Fase 2, Confesercenti: 72% delle attività aperte, pochi gli acquisti

Sondaggio condotto da Swg su consumatori ed imprese: solo il 29% degli italiani è tornato a servirsi delle attività che hanno riaperto 

Condividi
Fase 2 al rallentatore. Il 72% delle imprese è già ripartito, ma nella prima settimana solo il 29% degli italiani è tornato a servirsi delle attività che hanno riaperto per acquistare prodotti o servizi.

Il weekend, però, potrebbe segnare un'accelerazione: il 26% dei consumatori progetta acquisti proprio per questo fine settimana, il primo del dopo-lockdown. E' quanto emerge da un sondaggio condotto da Swg con Confesercenti su consumatori ed imprese.

Bisogni ridotti
A pesare sui consumi è l'onda lunga dell'emergenza. Tra chi ha rinunciato agli acquisti, infatti, il 54% dichiara di non aver comprato perché non ne aveva bisogno. Si continua, dunque, ad attenersi ai consigli di limitare gli spostamenti non strettamente necessari. Il 24%, invece, non è tornato in negozi e bar per timore di esporsi a rischi.
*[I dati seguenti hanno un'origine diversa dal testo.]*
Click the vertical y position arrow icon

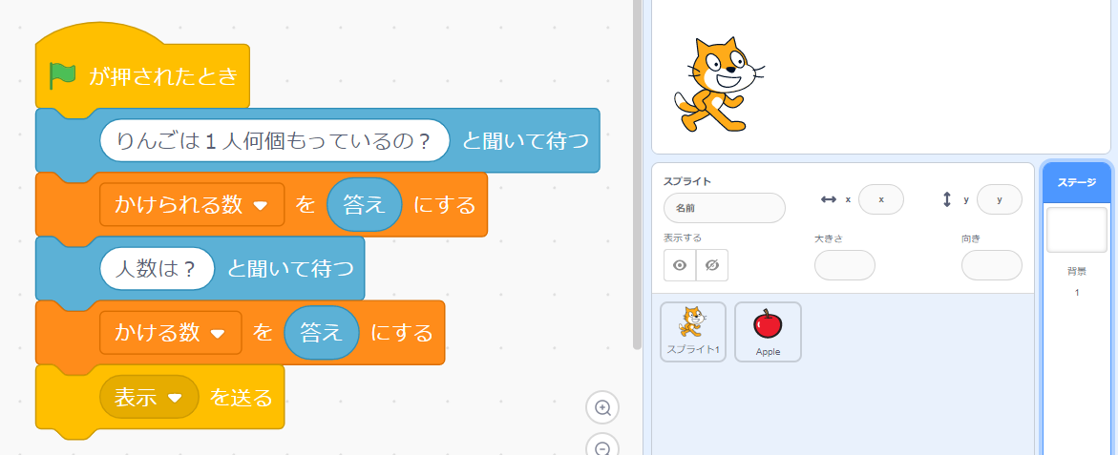coord(947,199)
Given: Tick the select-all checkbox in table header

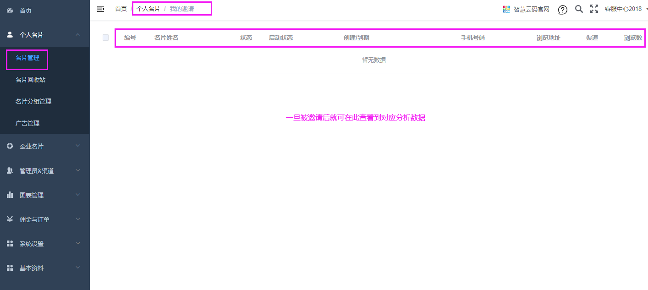Looking at the screenshot, I should 106,38.
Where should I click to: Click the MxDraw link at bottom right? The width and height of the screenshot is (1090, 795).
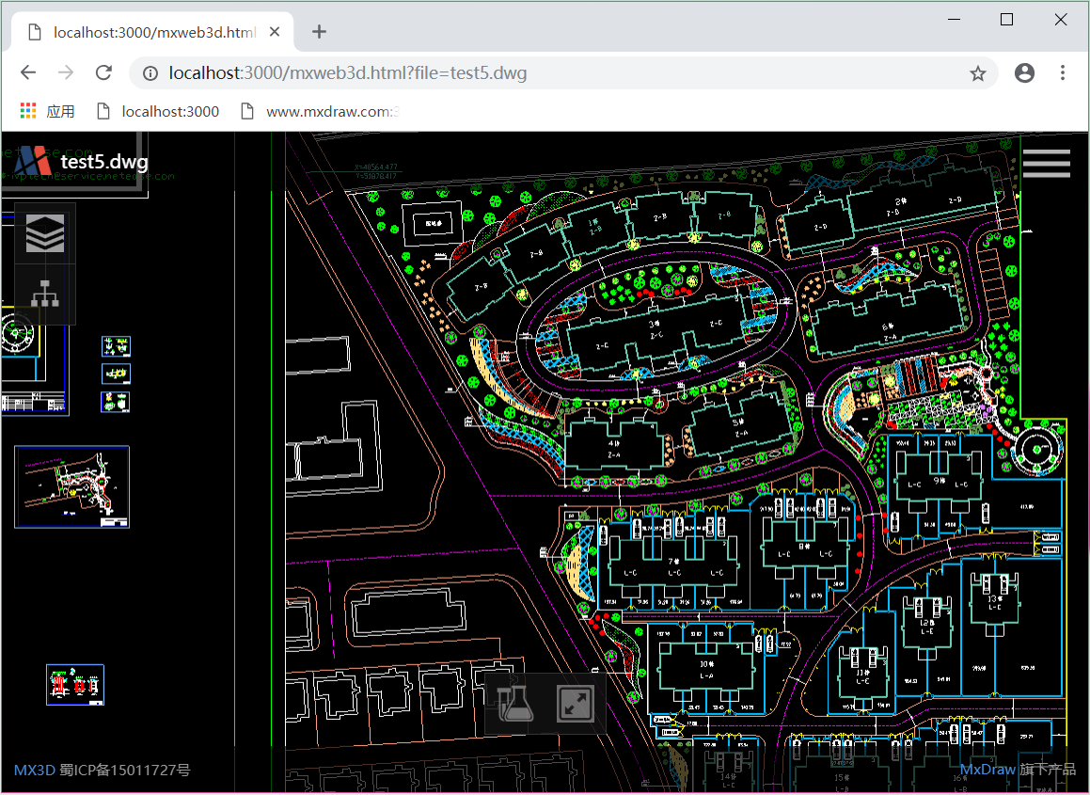987,770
Ma c'è anche un 14% che preferisce risparmiare: i primi segnali delle tensioni sul lavoro, dipendente e indipendente, seguite all'emergenza sanitaria.
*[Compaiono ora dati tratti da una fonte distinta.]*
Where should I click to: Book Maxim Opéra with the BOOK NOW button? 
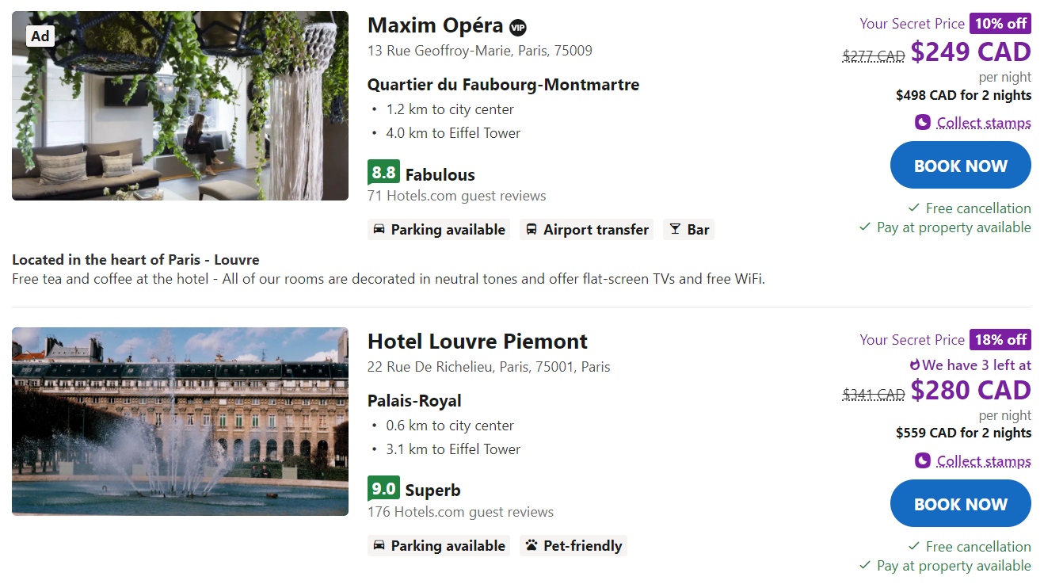tap(960, 166)
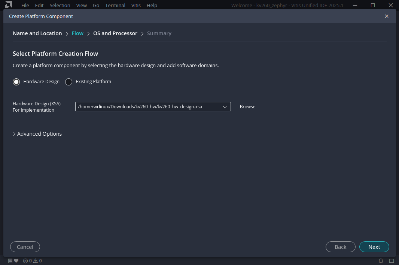Click the Browse link for XSA file
This screenshot has height=265, width=399.
click(247, 107)

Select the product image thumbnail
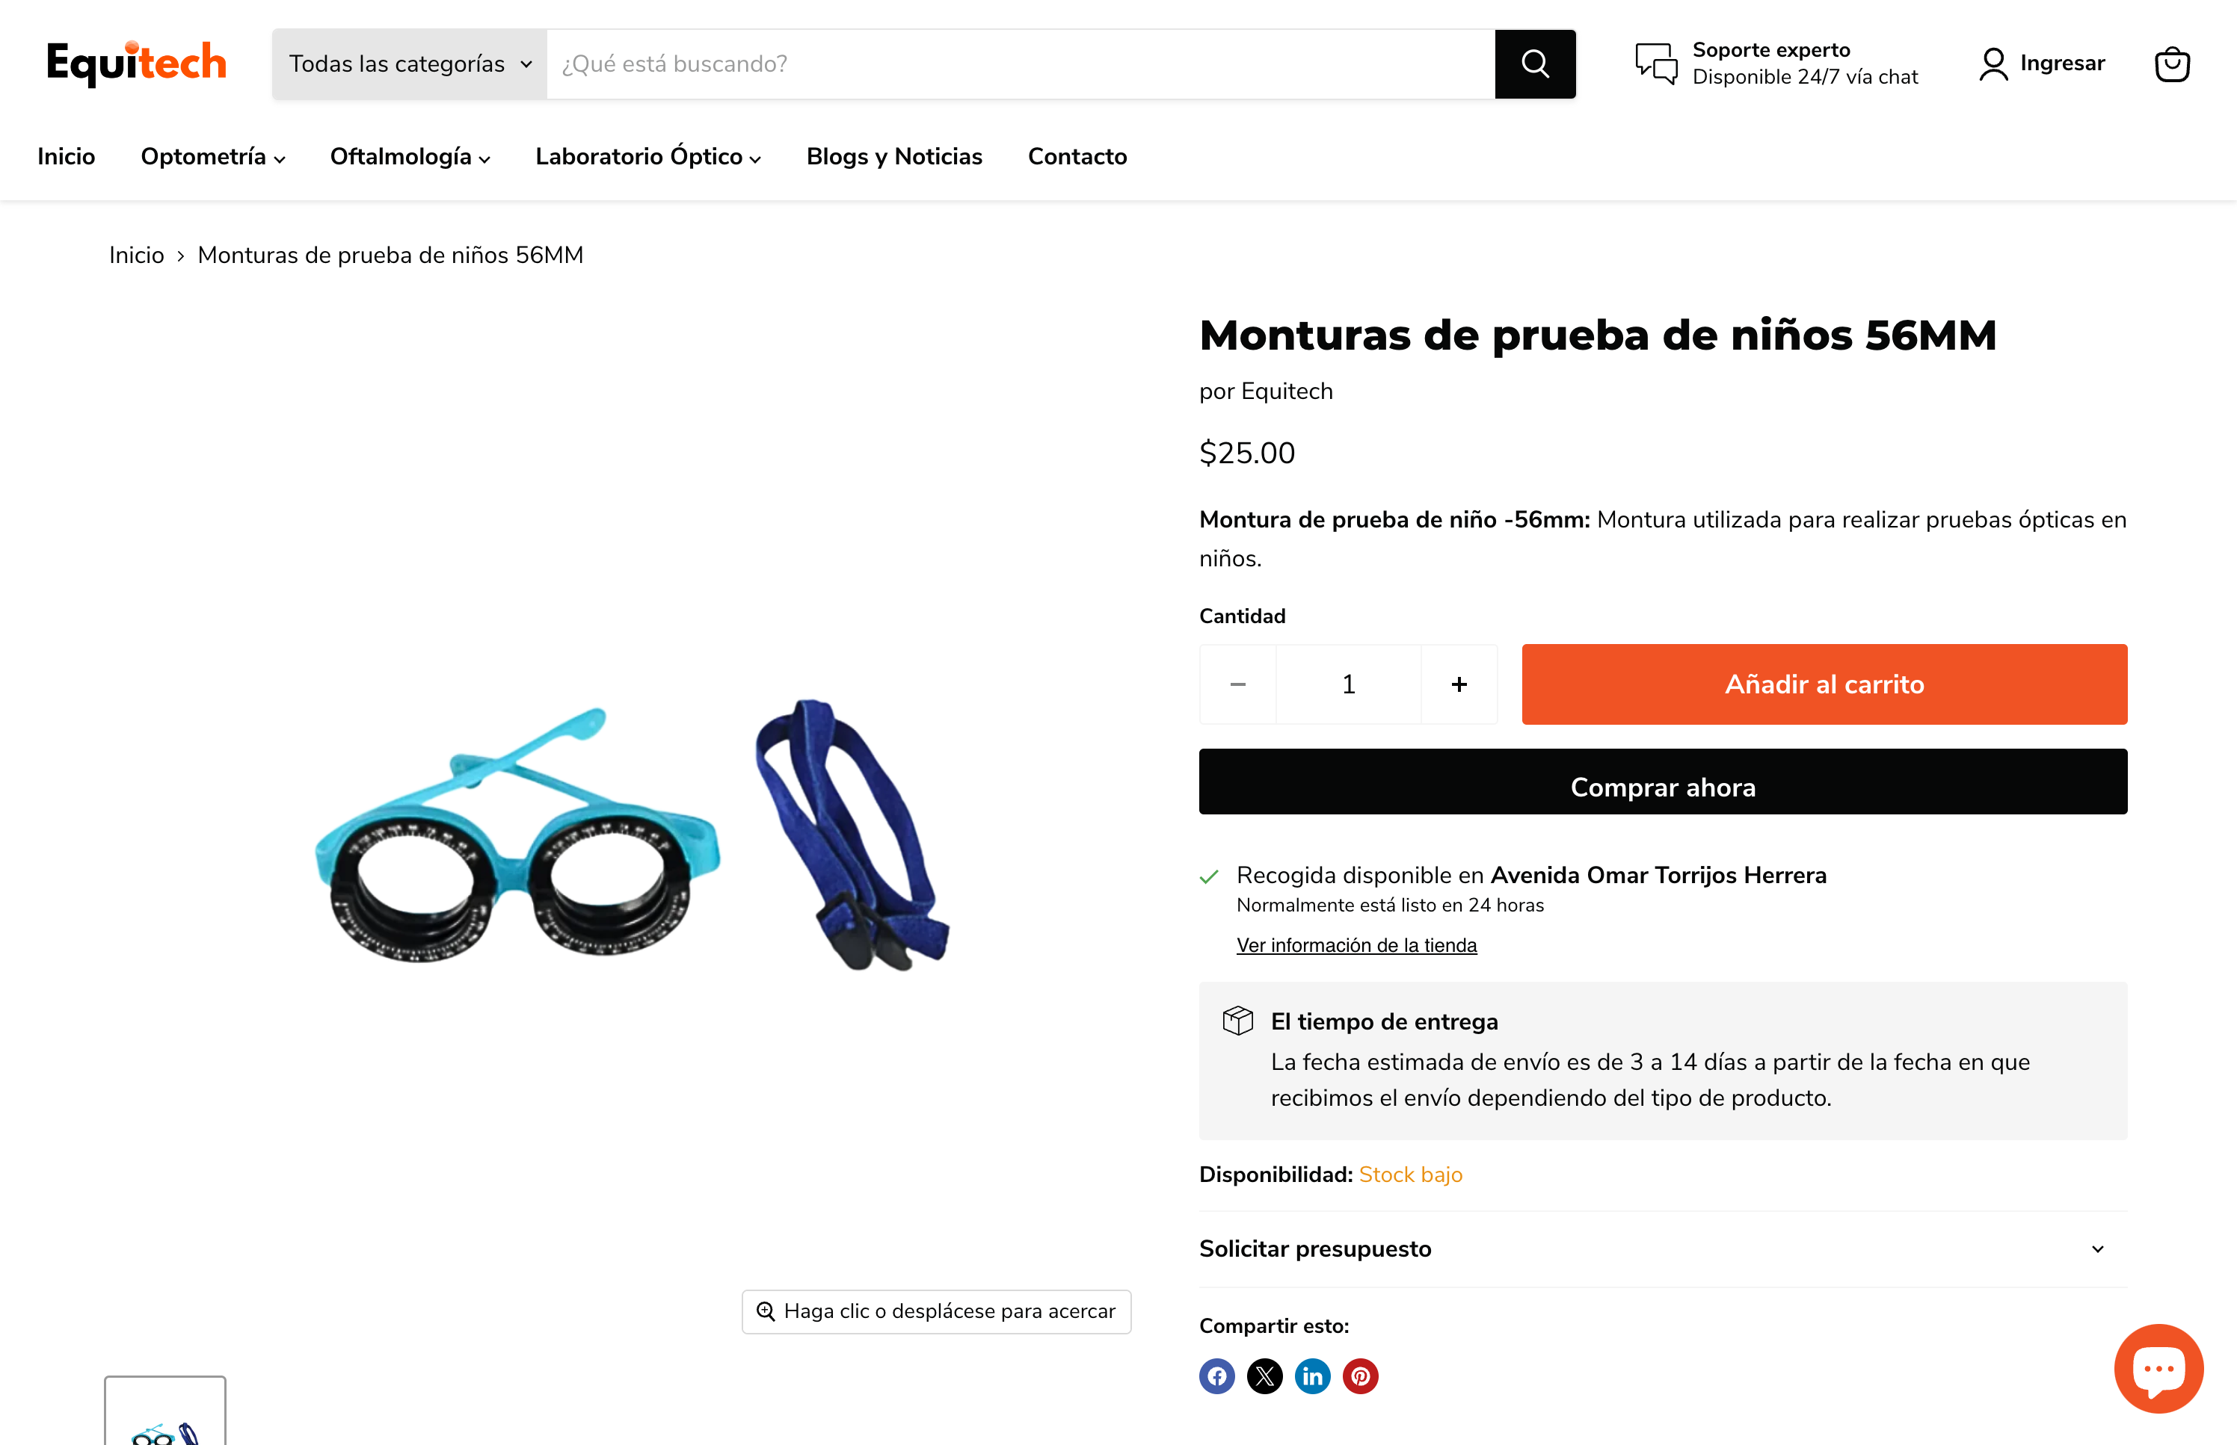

Il quartiere batte l'online
L'ombra del Covid si proietta anche sulle abitudini: l'88% degli italiani ritiene che terminata l'emergenza continuerà a evitare assembramenti, mentre il 68% ha riscoperto grazie alla mobilità ridotta le attività del proprio quartiere, e segnala l'intenzione di servirsene di più, in numero superiore (il 54%) a quanti hanno invece intenzione di rivolgersi maggiormente, in futuro, all'online.

Calo dei ricavi
L'ancora ridotto movimento dei clienti ha inciso pesantemente sui ricavi della maggior parte delle attività in questi primi giorni di ripartenza. Complessivamente, il 68% di chi ha riaperto ammette di aver lavorato fino ad ora in perdita, di questi quasi la metà (37%) segnala vendite più che dimezzate rispetto alla normalità. Il 17% ritiene invece di aver mantenuto livelli di ricavi più o meno uguali al periodo ante-lockdown, mentre solo un 13% vede una crescita dei ricavi.

Parrucchieri soddisfatti, ristoratori no
A soffrire di più sono stati ristoranti, trattorie e pizzerie: il 92% degli imprenditori della somministrazione ritiene insoddisfacenti o molto insoddisfacenti i risultati dei primi giorni d'apertura. Seguono i bar (83%). Centri estetici e parrucchieri, invece, vivono un primo rimbalzo, con una percentuale di soddisfatti e molto soddisfatti rispettivamente del 81 e del 62%.  Su tutti, pesa l'aumento delle spese: in media, sanificazione e dispositivi di protezione sono costati 615 euro ad impresa.

Gli aiuti arrivano con lentezza
Secondo un approfondimento di Confesercenti sui propri associati, tra le imprese che hanno fatto richiesta per le forme di credito agevolato messe a disposizione dal Decreto Liquidità, il 51% riferisce di aver ricevuto risposta negativa. Nonostante le difficoltà, le imprese non abbandonano il campo: solo il 2% progetta di tornare a chiudere in tempi brevi, mentre l'81% continuerà a mantenere aperta l'attività come oggi. Ma c'è un 17% che cosi' non riesce a sostenere i costi, e ridurrà gli orari e/o i giorni di apertura.